Numapresse is a research project in digital humanities funded by the French Agency for Research (ANR) launched in october 2016. It aims to apply text mining techniques to analyze the digital archives of French-speaking newspaper on a very long time frame, from 1800 till today. Initially focused on experimental attempts, the project has recently shifted to large-scale implementation resulting, for instance, in the automated classification of news genre for every issue of two French daily, Le Matin et le Petit Parisien from 1900 till 1940.
This is the first episode of an ongoing series of reports. It aims to present the contextual approach of text mining advocated by Numapresse using enriched textual and editorial data to reconstruct the complex layout of the newspaper format. The next episodes will focus on text classification, news image analysis and, finally, the ecosystem of the circulating news.
This translation from the original French was started by Simon Hengchen and completed by Pierre-Carl Langlais.

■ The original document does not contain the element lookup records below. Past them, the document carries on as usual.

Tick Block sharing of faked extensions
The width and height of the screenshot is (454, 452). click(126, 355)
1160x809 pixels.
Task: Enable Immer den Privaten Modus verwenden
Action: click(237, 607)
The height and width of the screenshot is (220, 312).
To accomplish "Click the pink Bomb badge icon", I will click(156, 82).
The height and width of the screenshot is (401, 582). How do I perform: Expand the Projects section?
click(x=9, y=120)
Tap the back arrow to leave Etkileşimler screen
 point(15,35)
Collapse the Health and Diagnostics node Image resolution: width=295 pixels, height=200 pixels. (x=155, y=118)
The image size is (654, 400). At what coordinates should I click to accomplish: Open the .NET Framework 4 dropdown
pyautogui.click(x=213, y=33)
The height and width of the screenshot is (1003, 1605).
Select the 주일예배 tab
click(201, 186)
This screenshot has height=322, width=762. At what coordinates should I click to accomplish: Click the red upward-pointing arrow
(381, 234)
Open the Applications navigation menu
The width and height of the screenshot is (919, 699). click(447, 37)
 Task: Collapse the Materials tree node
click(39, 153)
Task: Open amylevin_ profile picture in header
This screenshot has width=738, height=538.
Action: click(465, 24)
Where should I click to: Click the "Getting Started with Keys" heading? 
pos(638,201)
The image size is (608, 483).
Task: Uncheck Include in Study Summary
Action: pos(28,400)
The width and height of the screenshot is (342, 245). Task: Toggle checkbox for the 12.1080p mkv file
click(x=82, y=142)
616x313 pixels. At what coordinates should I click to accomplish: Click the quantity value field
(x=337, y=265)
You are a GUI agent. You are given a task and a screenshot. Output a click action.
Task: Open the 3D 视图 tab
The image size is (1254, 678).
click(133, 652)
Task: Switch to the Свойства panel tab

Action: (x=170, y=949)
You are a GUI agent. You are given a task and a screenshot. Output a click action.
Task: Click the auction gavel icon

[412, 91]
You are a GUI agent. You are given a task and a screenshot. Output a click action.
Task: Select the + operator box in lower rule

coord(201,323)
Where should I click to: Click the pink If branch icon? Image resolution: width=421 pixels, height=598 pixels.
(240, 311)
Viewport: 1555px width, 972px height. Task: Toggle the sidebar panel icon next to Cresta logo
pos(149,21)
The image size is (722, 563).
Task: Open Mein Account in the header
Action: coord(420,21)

Representing text in space
For distant reading, newspapers are complicated: they cannot be separated from their editorial context. A standard newspaper like Le Matin published hundred of thousands of pages for decades, each one containing an heterogeneous set of documents belonging to different genres and authors. Unlike books, newspaper text is not “a flow”, but a collection of autonomous pieces (articles, illustrations, ads, tables), that may be combined into more complex “sections” (feuilletons, thematic coverage of a specific event, etc.). Although they are rarely recorded in digital archives non-verbal elements, such as frames or separators, play a crucial part to make this sophisticated editorial architecture readable.
The visualisation below shows all words published in Le Matin in September 1935. Each word is point in space. The use of transparent coloring explicits some regular news structure such as the 7-columns shape, the Feuilleton in page 2 or, the fact that some pages acted as occasional supplements (pages 9 and 10 are lighter, because the default length of Le Matin is 8 pages).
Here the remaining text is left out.